===== EXTRAIT =====
Nous n’avons reçu qu’hier la lettre que vous avez écrite par le courrier : c’est justement celle dont j’étois en peine ; il n’y en a point eu de perdues. J’ai été une heure avec Monsieur d’Uzès ; mon oncle l’abbé y étoit aussi. Nous avons fort discouru de toutes vos affaires : je suis plus satisfaite que jamais de la prudence et du bon esprit de ce prélat[1]. Vous n’avez qu’à lui envoyer vos pensées toutes crues : en deux heures de réflexion, il voit tout ce qu’il faut faire, ou ne faire pas. Je lui ai montré une lettre que j’ai reçue de M. de Pompone ; il faut que je ménage une conversation entre Monsieur d’Uzès et lui. Le nom de Monsieur d’Uzès est plein de mauvais air présentement[2], cela nous désespère ; il n’ose aller à Saint-Germain ; il ne peut parler à M. Colbert : cela nous coupe la gorge. Il ne veut pas aller brusquement dans cette affaire, parce que, si elle appartient aux députés, il ne faut pas mettre la raison de leur côté, et le tort du nôtre ; car, comme un homme habile, l’Évêque ne prendroit que ce

  1. 2. On peut voir, au tome I de la Correspondance administrative publiée par Depping (Paris, 1850, p. 284), deux lettres de l’évêque d’Uzès à Colbert (novembre et 22 décembre 1672), qui confirment l’éloge que fait ici Mme de Sévigné de la prudence et de l’habileté de ce prélat.
=====
Répétez fidèlement, s'il vous plaît, le passage de l'extrait allant de « 1. 2. On peut » jusqu'à « de ce prélat. » inclus. Les enregistrements qui suivent proviennent d'une autre source.
===== DOCUMENTS FOURNIS =====
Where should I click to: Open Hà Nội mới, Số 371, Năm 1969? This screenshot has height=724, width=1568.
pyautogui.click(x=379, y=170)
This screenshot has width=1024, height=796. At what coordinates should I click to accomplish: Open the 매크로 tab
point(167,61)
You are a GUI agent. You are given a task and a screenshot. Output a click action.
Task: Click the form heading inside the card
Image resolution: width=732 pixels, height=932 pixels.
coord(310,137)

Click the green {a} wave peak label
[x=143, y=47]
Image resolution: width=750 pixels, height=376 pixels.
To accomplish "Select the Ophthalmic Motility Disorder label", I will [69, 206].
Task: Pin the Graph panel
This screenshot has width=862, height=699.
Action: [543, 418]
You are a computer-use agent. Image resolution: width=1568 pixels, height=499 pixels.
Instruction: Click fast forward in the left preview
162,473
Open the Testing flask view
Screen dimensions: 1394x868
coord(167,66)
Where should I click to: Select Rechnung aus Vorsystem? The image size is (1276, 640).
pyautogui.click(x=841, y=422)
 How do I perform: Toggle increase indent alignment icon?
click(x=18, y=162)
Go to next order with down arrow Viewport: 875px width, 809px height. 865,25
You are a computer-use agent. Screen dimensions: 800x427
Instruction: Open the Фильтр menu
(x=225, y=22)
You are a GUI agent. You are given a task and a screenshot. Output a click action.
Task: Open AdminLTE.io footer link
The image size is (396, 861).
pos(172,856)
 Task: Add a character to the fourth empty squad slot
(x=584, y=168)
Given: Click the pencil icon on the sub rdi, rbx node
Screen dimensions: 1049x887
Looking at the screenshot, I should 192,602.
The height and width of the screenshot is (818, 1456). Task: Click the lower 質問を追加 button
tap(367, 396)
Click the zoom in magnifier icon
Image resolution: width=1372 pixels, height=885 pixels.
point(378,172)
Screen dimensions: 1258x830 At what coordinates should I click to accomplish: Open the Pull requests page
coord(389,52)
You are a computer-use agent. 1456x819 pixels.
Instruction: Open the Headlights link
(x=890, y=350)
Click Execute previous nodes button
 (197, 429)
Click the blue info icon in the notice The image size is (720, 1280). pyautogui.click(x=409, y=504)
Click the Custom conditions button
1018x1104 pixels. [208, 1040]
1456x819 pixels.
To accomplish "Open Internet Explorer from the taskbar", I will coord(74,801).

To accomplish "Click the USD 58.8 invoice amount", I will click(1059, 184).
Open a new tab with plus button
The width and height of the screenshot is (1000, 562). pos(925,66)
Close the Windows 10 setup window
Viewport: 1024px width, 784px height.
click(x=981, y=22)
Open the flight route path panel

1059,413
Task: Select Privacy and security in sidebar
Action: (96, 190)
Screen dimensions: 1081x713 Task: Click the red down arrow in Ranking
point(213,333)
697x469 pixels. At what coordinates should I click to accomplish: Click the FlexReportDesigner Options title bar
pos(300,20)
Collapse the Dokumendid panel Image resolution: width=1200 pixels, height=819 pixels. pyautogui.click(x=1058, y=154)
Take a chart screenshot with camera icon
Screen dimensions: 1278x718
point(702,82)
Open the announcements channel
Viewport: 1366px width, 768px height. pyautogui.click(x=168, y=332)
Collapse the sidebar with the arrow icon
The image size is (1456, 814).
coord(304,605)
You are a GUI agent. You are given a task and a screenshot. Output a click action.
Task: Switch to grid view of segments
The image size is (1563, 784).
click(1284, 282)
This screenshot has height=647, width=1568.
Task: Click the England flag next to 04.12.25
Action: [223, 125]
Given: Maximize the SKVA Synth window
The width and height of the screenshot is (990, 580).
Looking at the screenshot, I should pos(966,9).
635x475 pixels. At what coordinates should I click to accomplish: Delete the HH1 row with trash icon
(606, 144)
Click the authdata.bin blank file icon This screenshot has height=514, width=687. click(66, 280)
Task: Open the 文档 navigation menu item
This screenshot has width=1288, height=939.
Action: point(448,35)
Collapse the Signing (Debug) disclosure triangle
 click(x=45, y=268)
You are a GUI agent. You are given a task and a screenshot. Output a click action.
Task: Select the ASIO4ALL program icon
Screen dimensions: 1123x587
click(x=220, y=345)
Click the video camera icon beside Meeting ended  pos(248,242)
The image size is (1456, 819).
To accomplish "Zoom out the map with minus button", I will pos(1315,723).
=====
**RÉPONSE CI-DESSOUS**
1. 2. On peut voir, au tome I de la Correspondance administrative publiée par Depping (Paris, 1850, p. 284), deux lettres de l’évêque d’Uzès à Colbert (novembre et 22 décembre 1672), qui confirment l’éloge que fait ici Mme de Sévigné de la prudence et de l’habileté de ce prélat.